begin SOURCE DOCUMENT

The exhibitors at the Hampton Court Palace Flower Show have ten days in which to install their gardens on a bare plot of earth and make them look like they have always been there. Prior to those ten days, months of preparation have taken place, from the development of the design, to the growing of the plants, to the careful manipulation of the buds so that they look their best and flower at just the right time. The amount of preparation is staggering, but the results are a hundred times worth the effort.

Besides seeing inspirational gardens, the show is, simply, a great way to spend a day. You will see conceptual gardens that are like nothing that you would ever have built for yourself, gardens containing flowers pouring out of enormous cans, gardens made up of an un-mown field or a heap of sand covered in pitchforks. They all have meaning to the designer, but I have to admit, the point of some of those escape me.

end SOURCE DOCUMENT
begin RECORDS PROVIDED

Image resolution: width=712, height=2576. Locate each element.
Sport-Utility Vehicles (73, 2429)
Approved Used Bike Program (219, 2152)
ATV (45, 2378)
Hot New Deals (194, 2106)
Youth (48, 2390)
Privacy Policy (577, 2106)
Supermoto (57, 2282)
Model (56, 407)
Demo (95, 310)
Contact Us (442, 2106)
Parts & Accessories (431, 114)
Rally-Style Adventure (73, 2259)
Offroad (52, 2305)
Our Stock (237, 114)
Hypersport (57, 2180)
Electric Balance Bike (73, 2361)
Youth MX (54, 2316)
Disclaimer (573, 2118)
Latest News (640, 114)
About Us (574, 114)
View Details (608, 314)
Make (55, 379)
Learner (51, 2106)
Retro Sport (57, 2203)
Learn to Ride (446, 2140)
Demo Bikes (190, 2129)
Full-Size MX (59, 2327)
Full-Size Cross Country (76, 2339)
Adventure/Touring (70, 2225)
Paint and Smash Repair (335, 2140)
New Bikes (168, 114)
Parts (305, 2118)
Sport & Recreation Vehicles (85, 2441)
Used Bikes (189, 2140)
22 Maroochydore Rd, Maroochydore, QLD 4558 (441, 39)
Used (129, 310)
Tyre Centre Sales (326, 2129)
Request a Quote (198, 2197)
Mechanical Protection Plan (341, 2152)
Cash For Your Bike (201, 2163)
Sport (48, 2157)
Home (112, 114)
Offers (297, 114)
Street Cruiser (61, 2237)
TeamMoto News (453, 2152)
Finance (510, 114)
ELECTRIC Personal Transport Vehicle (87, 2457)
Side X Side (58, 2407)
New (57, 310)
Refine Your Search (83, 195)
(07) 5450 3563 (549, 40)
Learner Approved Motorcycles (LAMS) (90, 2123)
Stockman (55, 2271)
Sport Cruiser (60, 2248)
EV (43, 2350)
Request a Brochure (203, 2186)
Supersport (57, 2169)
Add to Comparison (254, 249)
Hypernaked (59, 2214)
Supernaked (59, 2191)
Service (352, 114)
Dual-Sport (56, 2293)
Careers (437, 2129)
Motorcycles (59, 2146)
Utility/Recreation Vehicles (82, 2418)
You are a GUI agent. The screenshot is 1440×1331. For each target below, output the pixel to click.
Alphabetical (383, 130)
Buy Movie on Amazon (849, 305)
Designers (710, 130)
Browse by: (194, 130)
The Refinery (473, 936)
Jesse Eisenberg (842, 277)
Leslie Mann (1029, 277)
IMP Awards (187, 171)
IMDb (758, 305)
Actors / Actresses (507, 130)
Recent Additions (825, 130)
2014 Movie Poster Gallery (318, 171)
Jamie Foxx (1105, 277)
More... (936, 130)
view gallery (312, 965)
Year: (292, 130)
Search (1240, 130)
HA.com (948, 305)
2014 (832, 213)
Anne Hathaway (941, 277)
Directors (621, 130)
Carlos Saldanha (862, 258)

end RECORDS PROVIDED

INSTRUCTIONS —
A – Print the whole passage about the Hampton Court Palace Flower Show again, word for word.
B – Output everything in the rows from the very first line down to the line containing "Directors (621, 130)", both ends included, copied without changes.

RESPONSES TO THE TASKS —
A –
The exhibitors at the Hampton Court Palace Flower Show have ten days in which to install their gardens on a bare plot of earth and make them look like they have always been there. Prior to those ten days, months of preparation have taken place, from the development of the design, to the growing of the plants, to the careful manipulation of the buds so that they look their best and flower at just the right time. The amount of preparation is staggering, but the results are a hundred times worth the effort.

Besides seeing inspirational gardens, the show is, simply, a great way to spend a day. You will see conceptual gardens that are like nothing that you would ever have built for yourself, gardens containing flowers pouring out of enormous cans, gardens made up of an un-mown field or a heap of sand covered in pitchforks. They all have meaning to the designer, but I have to admit, the point of some of those escape me.

B –
Image resolution: width=712, height=2576. Locate each element.
Sport-Utility Vehicles (73, 2429)
Approved Used Bike Program (219, 2152)
ATV (45, 2378)
Hot New Deals (194, 2106)
Youth (48, 2390)
Privacy Policy (577, 2106)
Supermoto (57, 2282)
Model (56, 407)
Demo (95, 310)
Contact Us (442, 2106)
Parts & Accessories (431, 114)
Rally-Style Adventure (73, 2259)
Offroad (52, 2305)
Our Stock (237, 114)
Hypersport (57, 2180)
Electric Balance Bike (73, 2361)
Youth MX (54, 2316)
Disclaimer (573, 2118)
Latest News (640, 114)
About Us (574, 114)
View Details (608, 314)
Make (55, 379)
Learner (51, 2106)
Retro Sport (57, 2203)
Learn to Ride (446, 2140)
Demo Bikes (190, 2129)
Full-Size MX (59, 2327)
Full-Size Cross Country (76, 2339)
Adventure/Touring (70, 2225)
Paint and Smash Repair (335, 2140)
New Bikes (168, 114)
Parts (305, 2118)
Sport & Recreation Vehicles (85, 2441)
Used Bikes (189, 2140)
22 Maroochydore Rd, Maroochydore, QLD 4558 (441, 39)
Used (129, 310)
Tyre Centre Sales (326, 2129)
Request a Quote (198, 2197)
Mechanical Protection Plan (341, 2152)
Cash For Your Bike (201, 2163)
Sport (48, 2157)
Home (112, 114)
Offers (297, 114)
Street Cruiser (61, 2237)
TeamMoto News (453, 2152)
Finance (510, 114)
ELECTRIC Personal Transport Vehicle (87, 2457)
Side X Side (58, 2407)
New (57, 310)
Refine Your Search (83, 195)
(07) 5450 3563 (549, 40)
Learner Approved Motorcycles (LAMS) (90, 2123)
Stockman (55, 2271)
Sport Cruiser (60, 2248)
EV (43, 2350)
Request a Brochure (203, 2186)
Supersport (57, 2169)
Add to Comparison (254, 249)
Hypernaked (59, 2214)
Supernaked (59, 2191)
Service (352, 114)
Dual-Sport (56, 2293)
Careers (437, 2129)
Motorcycles (59, 2146)
Utility/Recreation Vehicles (82, 2418)
You are a GUI agent. The screenshot is 1440×1331. For each target below, output the pixel to click.
Alphabetical (383, 130)
Buy Movie on Amazon (849, 305)
Designers (710, 130)
Browse by: (194, 130)
The Refinery (473, 936)
Jesse Eisenberg (842, 277)
Leslie Mann (1029, 277)
IMP Awards (187, 171)
IMDb (758, 305)
Actors / Actresses (507, 130)
Recent Additions (825, 130)
2014 Movie Poster Gallery (318, 171)
Jamie Foxx (1105, 277)
More... (936, 130)
view gallery (312, 965)
Year: (292, 130)
Search (1240, 130)
HA.com (948, 305)
2014 (832, 213)
Anne Hathaway (941, 277)
Directors (621, 130)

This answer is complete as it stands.